■ PAGE EXCERPT ■
****************************************

23 May 2015

Brooklyn, Brooklyn, Take Me In

We finally hand out our first straight A for a 2015 release:

APPROPRIATE BEHAVIOR (A) - As assured a debut as you will ever see. Desiree Akhavan spins a smart, funny, passionate tale of relationships in 21st century Brooklyn (where else?).

The film is expertly paced, wry, touching and dead-on about the way humans interact. Akhavan, who had a memorable role in "Girls" this past season (as one of Hannah's Iowa classmates), carries the film like an old pro. She also wrote and directed it, and, playing effortlessly with time jumps, she exhibits the confidence of a young Orson Welles, as if she were born to make movies.

Akhavan stars as deadpan Shirin, a bisexual daughter of Iranian immigrants, trying to right herself after a tough breakup from the butch Maxine (a pitch-perfect Rebecca Henderson, who recalls Lili Taylor). Shirin finds support in her straight best friend, Crystal (the dryly funny Halley Feiffer from HBO's "Bored to Death"), before the story doubles back intermittently to tell the story of Shirin and Maxine's romance, starting with a charming meet-cute at a New Year's Eve party, on the steps of a Brownstone, bonding over their disdain for the culture around them.

Akhavan weaves in Iranian culture but doesn't wallow in it, as if she were directing "My Big Fat Persian Wedding." (One joke you'll find in the trailer sharply deflates any mysticism about Shirin's visits to the homeland; she would mostly sit around watching Disney videos while her grandmother untangled jewelry.) Her parents may or may not be either clueless or in denial about Shirin's longtime lack of a boyfriend, even when they visit Shirin and Maxine's one-bedroom (and one-bed) apartment. Shirin's brother, Ali (Arian Moayed), is the golden child of the family, a doctor who mocks his sister for having majored in journalism.

****************************************

■ INFORMATION SUPPLIED ■
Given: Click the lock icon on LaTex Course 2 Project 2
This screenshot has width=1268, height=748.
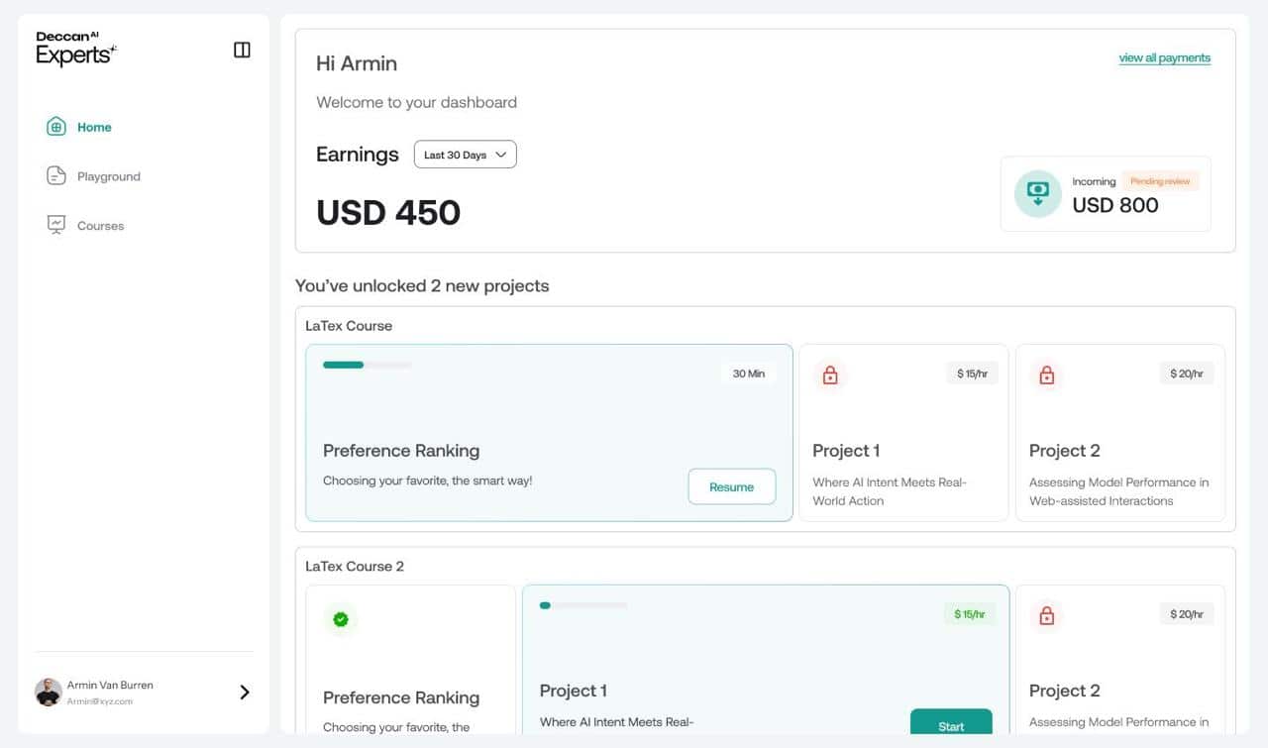Looking at the screenshot, I should pyautogui.click(x=1046, y=615).
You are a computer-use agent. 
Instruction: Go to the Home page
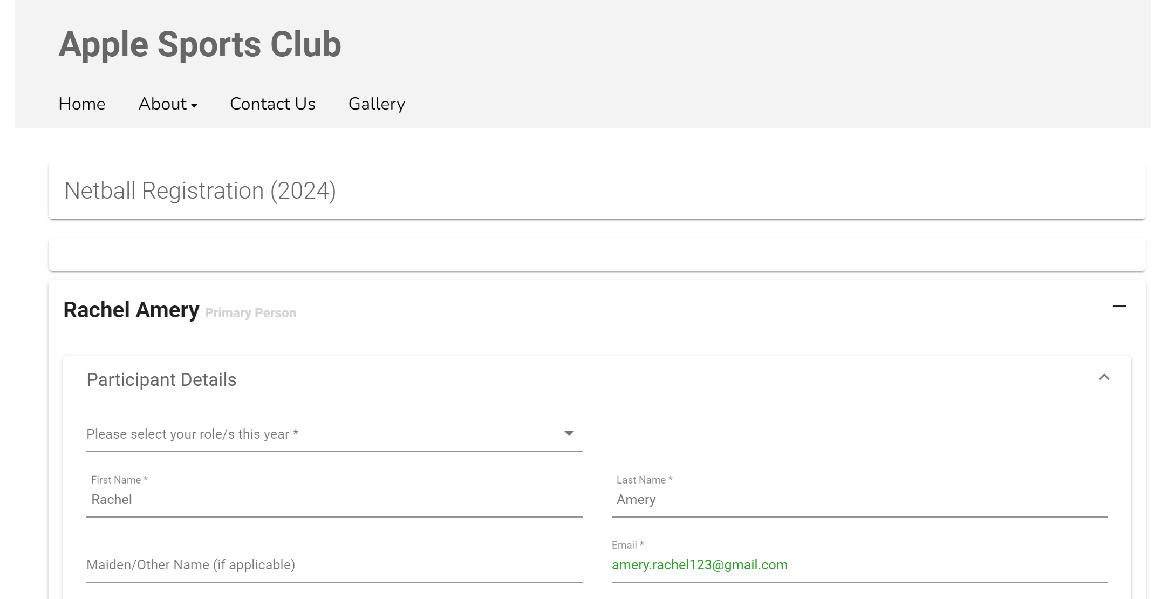coord(82,104)
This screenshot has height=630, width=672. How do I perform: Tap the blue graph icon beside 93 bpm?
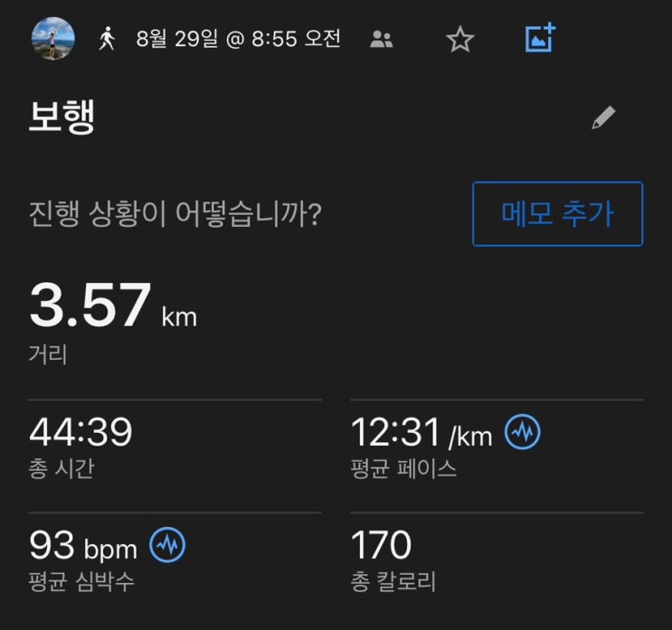[x=167, y=545]
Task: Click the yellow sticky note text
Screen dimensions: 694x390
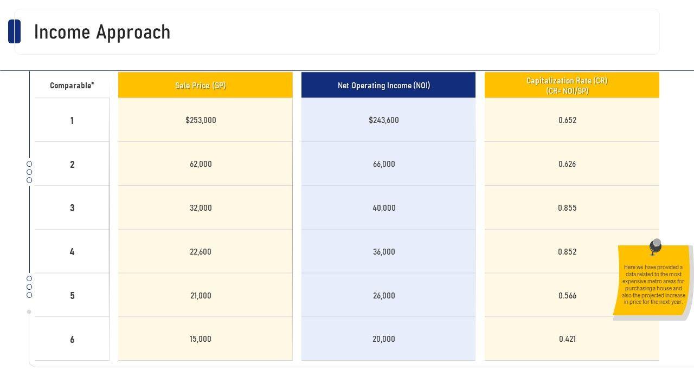Action: tap(653, 284)
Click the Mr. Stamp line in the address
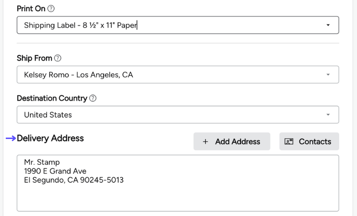Image resolution: width=357 pixels, height=216 pixels. coord(42,163)
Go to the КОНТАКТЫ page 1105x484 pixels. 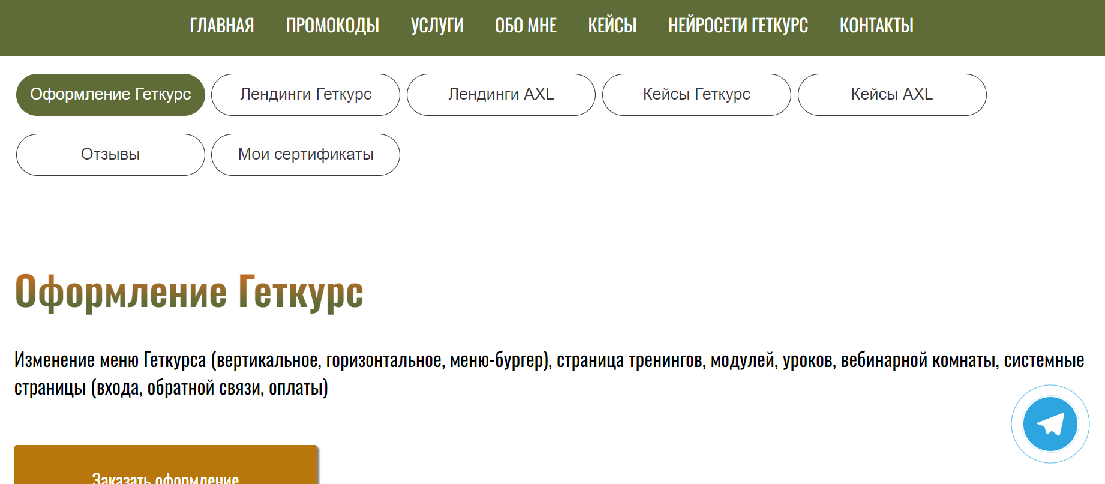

****************************************

■ TASK STATEMENT ■
Reproduce the stretch of the Appropriate Behavior review from "The film is" through "to make movies.", swapping "expertly paced" for "briskly paced". The items are from a separate source, not from the review.

■ TASK RESPONSE ■
The film is briskly paced, wry, touching and dead-on about the way humans interact. Akhavan, who had a memorable role in "Girls" this past season (as one of Hannah's Iowa classmates), carries the film like an old pro. She also wrote and directed it, and, playing effortlessly with time jumps, she exhibits the confidence of a young Orson Welles, as if she were born to make movies.